Trevelin Marleto Queen (born February 25, 1997) is an American professional basketball player for Lokomotiv Kuban of the VTB United League. He has previously played in the National Basketball Association (NBA) for the Houston Rockets, Indiana Pacers, and Orlando Magic. He played college basketball for the New Mexico State Aggies, as well as at College of Marin and New Mexico Military Institute.

==Early life==
Queen began playing basketball at the age of four at a hoop in his garage. He played shortstop and pitcher on the baseball field growing up, which he said was his best sport. Queen played football for the FAB Phenoms Amateur Athletic Union (AAU) program. He played basketball for North County High School in his hometown of Glen Burnie, Maryland. He began playing for the varsity team as a sophomore for the final playoff game of the season. Queen moved to a high school in Florida for his junior season but was not allowed to play basketball because he had transferred too late. Queen returned to North County as a senior and played nine games. He had no college basketball offers by the end of his high school career.

==College career==
Queen originally planned to attend Prince George's Community College due to a mutual relationship between the school's basketball coach and his AAU coach, but he redshirted his first season because of paperwork issues. He began playing college basketball at College of Marin in Marin County, California. While attending the school, Queen lived in crowded conditions at a retirement home before he and his roommates were kicked out. For one week, he lived with three teammates in a car in East Oakland, before moving into the home of his teammate's relative. Queen scored a freshman season-high 29 points, to go with 11 rebounds and eight steals, in a December 10, 2016 win over Feather River College. In 14 games with Marin, he averaged a team-high 21.3 points, 7.9 rebounds and 2.4 assists per game.

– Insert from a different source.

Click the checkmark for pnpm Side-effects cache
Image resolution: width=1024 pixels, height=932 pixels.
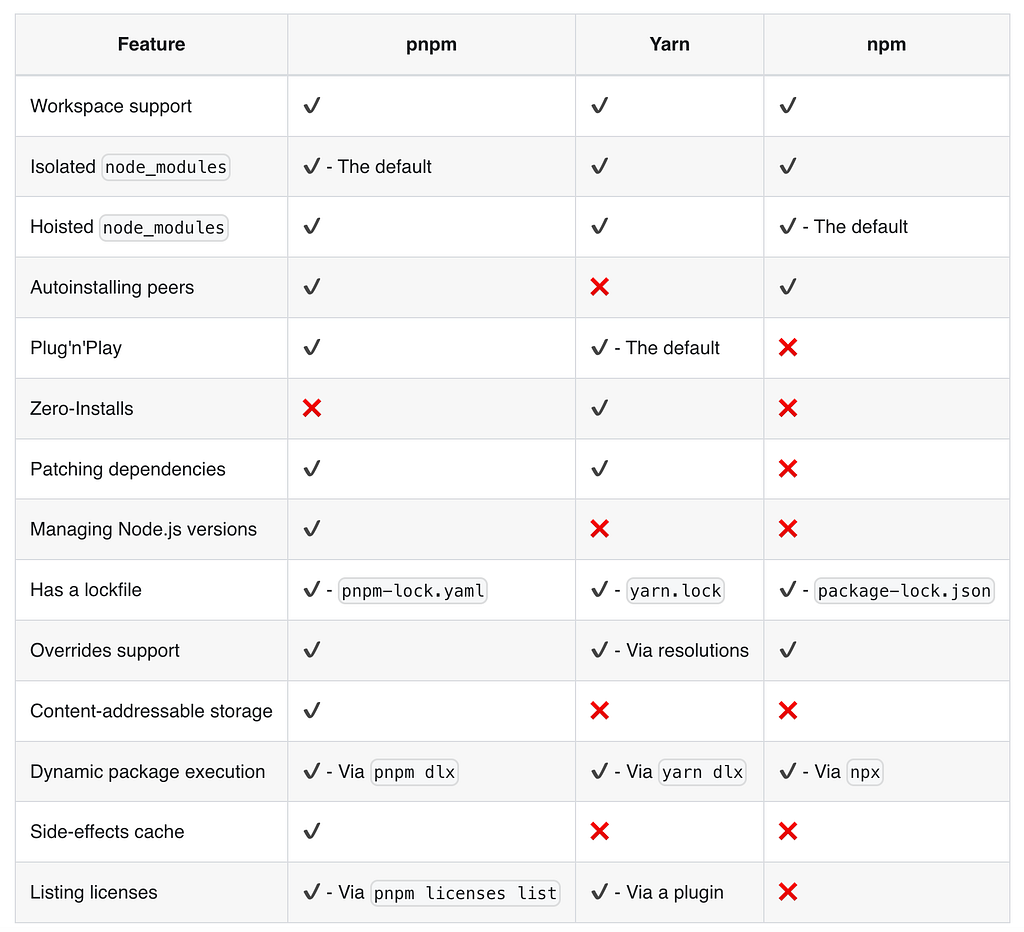(312, 831)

As a sophomore, Queen moved to New Mexico Military Institute in Roswell, New Mexico upon his family's advice. In his season debut, he scored 40 points in a November 1, 2017 victory over Northern New Mexico JV. On November 4, Queen recorded a season-high 41 points in a loss to New Mexico Junior College. By the end of the season, he was averaging 26 points, which ranked fourth in the National Junior College Athletic Association, to go with 7.3 rebounds and 2.2 assists per game. Queen was selected to the All-Western Junior College Athletic Conference team. He committed to play NCAA Division I basketball for Western Kentucky and enrolled at the school but departed in September 2018. He later committed to New Mexico State.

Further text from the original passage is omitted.